─── Entries supplied
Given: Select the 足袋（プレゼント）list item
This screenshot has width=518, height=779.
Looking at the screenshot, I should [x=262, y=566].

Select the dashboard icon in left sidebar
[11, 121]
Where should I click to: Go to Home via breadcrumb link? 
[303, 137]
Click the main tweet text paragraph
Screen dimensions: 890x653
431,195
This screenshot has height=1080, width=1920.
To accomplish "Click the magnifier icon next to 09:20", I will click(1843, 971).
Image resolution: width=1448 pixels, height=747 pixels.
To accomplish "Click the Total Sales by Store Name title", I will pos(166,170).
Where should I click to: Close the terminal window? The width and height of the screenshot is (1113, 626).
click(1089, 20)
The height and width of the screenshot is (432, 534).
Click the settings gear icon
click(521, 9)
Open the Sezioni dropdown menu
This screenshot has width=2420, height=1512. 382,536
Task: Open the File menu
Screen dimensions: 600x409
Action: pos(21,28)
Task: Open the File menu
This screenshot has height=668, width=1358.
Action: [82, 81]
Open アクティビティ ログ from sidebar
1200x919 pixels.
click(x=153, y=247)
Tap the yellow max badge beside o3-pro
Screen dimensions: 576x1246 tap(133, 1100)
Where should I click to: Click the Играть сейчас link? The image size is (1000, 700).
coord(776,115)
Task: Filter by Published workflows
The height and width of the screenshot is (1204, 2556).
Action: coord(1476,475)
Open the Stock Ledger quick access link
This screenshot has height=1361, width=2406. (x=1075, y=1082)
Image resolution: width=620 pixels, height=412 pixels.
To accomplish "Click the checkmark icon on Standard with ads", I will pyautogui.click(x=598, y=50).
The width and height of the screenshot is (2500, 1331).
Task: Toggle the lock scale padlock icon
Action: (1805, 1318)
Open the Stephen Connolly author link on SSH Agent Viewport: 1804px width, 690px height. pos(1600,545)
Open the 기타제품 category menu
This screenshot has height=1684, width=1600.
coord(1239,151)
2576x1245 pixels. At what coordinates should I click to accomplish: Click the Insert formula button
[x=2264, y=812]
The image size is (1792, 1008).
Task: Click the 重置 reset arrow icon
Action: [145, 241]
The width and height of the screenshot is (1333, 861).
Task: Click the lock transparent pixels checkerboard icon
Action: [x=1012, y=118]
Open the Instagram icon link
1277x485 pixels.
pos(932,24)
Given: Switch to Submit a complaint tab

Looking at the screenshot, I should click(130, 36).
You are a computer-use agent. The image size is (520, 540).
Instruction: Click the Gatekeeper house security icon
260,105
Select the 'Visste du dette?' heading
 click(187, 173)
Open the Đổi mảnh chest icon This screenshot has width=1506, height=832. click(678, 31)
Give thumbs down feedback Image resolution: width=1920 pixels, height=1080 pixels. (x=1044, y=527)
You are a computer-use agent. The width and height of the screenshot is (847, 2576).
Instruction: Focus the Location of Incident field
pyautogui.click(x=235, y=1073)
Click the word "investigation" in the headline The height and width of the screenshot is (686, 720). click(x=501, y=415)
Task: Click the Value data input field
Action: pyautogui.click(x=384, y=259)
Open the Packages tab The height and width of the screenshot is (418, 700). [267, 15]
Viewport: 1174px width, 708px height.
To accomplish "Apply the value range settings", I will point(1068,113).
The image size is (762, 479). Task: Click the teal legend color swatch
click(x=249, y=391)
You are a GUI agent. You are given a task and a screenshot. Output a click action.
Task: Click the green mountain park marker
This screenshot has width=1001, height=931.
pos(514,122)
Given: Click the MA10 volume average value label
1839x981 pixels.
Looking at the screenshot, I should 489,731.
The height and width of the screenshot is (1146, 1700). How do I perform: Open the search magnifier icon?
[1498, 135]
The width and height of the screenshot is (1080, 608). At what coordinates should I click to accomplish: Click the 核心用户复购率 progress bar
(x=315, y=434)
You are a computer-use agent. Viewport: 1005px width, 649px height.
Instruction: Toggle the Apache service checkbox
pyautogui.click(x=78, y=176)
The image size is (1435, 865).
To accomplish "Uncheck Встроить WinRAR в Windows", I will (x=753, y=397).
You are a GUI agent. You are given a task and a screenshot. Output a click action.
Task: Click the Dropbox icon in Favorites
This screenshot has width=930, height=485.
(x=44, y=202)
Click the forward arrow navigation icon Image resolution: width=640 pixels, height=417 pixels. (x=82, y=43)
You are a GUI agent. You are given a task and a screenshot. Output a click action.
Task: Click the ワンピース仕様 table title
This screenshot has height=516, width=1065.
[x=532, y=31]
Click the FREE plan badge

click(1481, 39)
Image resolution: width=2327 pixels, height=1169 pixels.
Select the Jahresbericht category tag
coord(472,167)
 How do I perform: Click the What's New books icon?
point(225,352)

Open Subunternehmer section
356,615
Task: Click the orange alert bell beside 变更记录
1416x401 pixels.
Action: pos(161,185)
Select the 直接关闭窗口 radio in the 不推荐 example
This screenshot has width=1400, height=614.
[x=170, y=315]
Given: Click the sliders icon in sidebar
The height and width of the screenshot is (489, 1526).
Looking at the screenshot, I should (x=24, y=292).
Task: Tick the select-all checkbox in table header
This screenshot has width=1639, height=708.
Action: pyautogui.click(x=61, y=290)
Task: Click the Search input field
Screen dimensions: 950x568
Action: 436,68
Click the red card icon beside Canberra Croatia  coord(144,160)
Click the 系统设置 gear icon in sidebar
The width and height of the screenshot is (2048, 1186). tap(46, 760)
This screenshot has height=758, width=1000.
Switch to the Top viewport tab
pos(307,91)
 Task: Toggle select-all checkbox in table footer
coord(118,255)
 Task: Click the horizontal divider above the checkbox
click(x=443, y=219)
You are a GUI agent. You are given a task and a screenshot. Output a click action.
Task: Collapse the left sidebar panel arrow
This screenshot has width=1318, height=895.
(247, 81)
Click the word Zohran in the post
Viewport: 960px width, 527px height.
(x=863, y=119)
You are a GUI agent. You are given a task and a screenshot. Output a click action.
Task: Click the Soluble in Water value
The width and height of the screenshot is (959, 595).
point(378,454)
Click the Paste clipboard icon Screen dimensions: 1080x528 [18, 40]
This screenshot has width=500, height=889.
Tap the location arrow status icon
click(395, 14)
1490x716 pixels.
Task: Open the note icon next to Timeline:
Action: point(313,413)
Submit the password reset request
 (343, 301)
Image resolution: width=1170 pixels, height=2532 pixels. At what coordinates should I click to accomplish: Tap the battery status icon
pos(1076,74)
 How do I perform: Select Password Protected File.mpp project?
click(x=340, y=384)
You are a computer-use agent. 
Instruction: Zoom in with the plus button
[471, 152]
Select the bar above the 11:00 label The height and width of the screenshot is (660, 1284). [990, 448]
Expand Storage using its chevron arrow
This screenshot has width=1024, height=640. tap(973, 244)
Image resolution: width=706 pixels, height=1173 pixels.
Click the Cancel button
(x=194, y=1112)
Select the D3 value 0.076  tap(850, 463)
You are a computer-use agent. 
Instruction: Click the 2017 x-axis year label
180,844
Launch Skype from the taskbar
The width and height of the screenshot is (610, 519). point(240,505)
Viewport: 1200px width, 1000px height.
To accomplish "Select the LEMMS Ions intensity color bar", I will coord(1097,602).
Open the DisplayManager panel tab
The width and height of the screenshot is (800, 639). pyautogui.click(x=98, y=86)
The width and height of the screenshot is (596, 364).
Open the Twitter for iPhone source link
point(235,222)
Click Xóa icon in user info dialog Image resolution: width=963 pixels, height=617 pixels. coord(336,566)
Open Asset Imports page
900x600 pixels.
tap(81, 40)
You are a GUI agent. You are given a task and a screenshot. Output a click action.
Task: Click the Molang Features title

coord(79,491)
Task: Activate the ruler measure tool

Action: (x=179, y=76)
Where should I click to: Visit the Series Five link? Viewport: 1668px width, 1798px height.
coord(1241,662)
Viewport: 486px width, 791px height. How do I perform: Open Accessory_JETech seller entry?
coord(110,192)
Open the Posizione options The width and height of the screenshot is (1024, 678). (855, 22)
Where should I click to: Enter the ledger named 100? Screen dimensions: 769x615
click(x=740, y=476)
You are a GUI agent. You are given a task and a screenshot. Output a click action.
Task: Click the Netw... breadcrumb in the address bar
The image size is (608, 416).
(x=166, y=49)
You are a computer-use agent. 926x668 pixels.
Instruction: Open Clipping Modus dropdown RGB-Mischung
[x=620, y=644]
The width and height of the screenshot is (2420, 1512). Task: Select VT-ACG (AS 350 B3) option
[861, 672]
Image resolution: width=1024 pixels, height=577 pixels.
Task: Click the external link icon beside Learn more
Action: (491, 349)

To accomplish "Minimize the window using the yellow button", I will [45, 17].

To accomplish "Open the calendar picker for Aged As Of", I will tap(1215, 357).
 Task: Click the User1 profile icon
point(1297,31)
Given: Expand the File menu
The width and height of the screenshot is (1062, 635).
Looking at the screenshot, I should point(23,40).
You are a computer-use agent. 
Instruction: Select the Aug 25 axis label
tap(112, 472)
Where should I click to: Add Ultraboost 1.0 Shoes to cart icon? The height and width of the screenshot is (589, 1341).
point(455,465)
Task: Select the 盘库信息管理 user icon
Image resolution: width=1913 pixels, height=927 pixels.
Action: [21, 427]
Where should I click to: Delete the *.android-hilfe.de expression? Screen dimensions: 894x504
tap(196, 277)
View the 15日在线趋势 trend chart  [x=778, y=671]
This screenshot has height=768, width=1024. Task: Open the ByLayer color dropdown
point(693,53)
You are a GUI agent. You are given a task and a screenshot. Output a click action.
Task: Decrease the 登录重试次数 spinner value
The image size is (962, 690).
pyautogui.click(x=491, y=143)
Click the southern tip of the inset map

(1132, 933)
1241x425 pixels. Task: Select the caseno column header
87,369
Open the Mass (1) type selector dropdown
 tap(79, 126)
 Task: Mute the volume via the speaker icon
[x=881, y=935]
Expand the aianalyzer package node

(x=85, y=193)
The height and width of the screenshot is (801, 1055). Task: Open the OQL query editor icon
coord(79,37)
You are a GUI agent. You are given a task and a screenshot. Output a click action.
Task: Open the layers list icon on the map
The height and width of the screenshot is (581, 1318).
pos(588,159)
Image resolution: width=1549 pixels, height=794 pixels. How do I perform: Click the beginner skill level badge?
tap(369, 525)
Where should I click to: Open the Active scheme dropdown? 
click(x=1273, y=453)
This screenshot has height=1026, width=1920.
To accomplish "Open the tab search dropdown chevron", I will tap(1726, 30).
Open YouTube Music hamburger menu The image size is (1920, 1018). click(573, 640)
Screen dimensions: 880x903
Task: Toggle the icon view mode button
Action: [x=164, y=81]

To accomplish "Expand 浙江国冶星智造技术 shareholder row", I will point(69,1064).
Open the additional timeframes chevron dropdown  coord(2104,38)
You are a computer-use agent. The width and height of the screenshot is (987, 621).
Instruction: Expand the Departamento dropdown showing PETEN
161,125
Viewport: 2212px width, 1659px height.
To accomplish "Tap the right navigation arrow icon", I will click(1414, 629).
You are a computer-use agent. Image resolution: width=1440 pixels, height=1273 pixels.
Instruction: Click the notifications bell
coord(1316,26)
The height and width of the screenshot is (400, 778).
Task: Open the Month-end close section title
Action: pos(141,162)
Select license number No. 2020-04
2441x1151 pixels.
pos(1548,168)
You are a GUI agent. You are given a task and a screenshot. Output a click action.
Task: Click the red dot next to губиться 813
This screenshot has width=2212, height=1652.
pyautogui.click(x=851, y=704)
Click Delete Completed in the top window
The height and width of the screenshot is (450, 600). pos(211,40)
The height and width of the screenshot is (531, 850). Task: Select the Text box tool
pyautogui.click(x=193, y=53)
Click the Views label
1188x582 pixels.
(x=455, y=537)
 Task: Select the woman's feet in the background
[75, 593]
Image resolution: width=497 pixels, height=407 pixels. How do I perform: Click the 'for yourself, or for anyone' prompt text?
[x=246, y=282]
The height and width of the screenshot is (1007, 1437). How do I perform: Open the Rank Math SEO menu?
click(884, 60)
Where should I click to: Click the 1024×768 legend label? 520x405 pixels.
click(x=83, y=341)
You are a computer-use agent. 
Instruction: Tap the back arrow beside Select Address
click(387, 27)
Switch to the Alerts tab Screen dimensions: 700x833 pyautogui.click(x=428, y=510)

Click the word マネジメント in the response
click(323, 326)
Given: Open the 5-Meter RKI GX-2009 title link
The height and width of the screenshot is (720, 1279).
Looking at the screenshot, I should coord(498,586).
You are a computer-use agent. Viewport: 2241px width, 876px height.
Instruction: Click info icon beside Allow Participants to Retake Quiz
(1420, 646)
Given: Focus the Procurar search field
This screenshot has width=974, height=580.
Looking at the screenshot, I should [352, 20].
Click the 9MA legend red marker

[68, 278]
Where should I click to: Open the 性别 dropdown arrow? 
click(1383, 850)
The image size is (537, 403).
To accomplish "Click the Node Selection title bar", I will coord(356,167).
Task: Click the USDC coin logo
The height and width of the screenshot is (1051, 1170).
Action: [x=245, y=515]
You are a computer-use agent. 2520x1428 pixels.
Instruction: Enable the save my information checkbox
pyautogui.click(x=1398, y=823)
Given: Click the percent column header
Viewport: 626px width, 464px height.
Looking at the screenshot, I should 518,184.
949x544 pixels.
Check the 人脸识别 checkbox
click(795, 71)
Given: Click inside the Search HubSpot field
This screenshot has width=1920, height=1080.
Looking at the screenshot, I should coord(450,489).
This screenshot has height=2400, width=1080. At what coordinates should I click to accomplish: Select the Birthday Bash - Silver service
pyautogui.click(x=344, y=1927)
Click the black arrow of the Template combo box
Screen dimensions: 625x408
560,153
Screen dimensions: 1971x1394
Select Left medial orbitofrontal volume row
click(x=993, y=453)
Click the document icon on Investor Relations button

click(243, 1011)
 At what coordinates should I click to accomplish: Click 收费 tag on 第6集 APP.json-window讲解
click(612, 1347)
──────
▸ **Exercise goal**: Rewrite the part of the entries above that opens with the line containing "720). click(x=501, y=415)" and closes with the line containing "Open the Packages" as a numbered list, leaving out any blank lines.

▸ **Finished answer**:
1. Click the word "investigation" in the headline The height and width of the screenshot is (686, 720). click(x=501, y=415)
2. Task: Click the Value data input field
3. Action: pyautogui.click(x=384, y=259)
4. Open the Packages tab The height and width of the screenshot is (418, 700). [267, 15]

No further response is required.